The trained/selected model is compressed 152 to generate a compressed model. In one example, the trained/selected model may already be associated with a compressed model and the compressed model does not need to be generated. A VLM may be compressed using various techniques into a compressed model (CM). Embodiments of the invention perform the compression (e.g., once if possible) and store all of the metadata associated with training and validating the CM. The CM is not required to achieve the same level of accuracy (or other metric) as the VLM. However, the CM should achieve a level of accuracy such that the CM can serve as a proxy. Determining whether the CM is sufficiently accurate may be judged by an expert. In addition, embodiments of the invention also focus on the relationships between the metadata gathered by the CM and the metadata gathered by the VLM. This ensures that, when running a unit test, the training or validation data or metrics generated for the CM in light of the change to the data pipeline or codebase can be evaluated in light of or compared with the metadata for the CM previously stored and/or the metadata of the original VLM.

——

### WORK TO DO
1. In the passage on model compression, who may judge whether the compressed model is accurate enough?
2. Carry on the passage about compressing the trained model, picking up after its final sentence.

### DATA SHOWN

——

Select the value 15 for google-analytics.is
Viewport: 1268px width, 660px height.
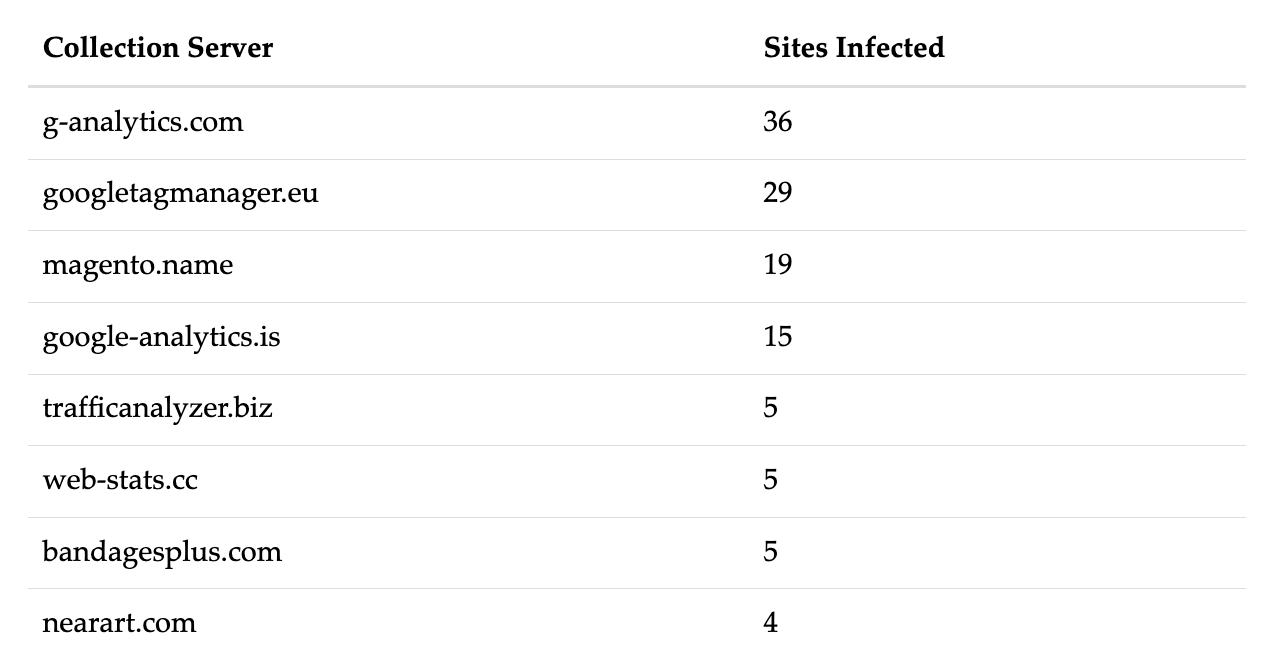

——

### ANSWERS TO THE EXERCISE
1. An expert.

2.
Unit tests can be created or spawned 154 for the compressed model. Additional unit tests can be created 156 for the compressed model. Once a CM is created, validated, and associated with a VLM, a series of unit tests that aim at asserting a soft or hard comparison between one or more metadata associated with the stored CM and a current run of the CM on a modified codebase can be created.


In addition, more unit tests can be created 156. In some examples, the framework may be used to create additional units tests that may relate to cases or situations not covered by automatically generated unit tests. The user is allowed to use any metadata from the given CM to create a unit test that can compare one or multiple metrics derived from the model and/or metadata. Due to potentially high computational demands, a developer may be able to turn unit tests on/off.



FIG. 2A discloses aspects of unit tests and unit testing. Unit tests can vary widely in function and purpose and the following discussion provides a few examples. Embodiments of the invention are not limited to these examples. FIG. 2A illustrates a model 202. The CM 210 is generated by compressing model 202. Metadata 212 is generated from operation and/or training of the model 202.


Whenever there is a change that impacts the model 202, it may be necessary to determine whether the behavior or other aspect of the model 202 is affected. In this example, the model 202 may be impacted by or associated with a change 204. The change 204 may be a change to the training data or other data set, the codebase of or used by the model 202, the pipeline or the like. The metadata 214 is generated from operation of the CM 210.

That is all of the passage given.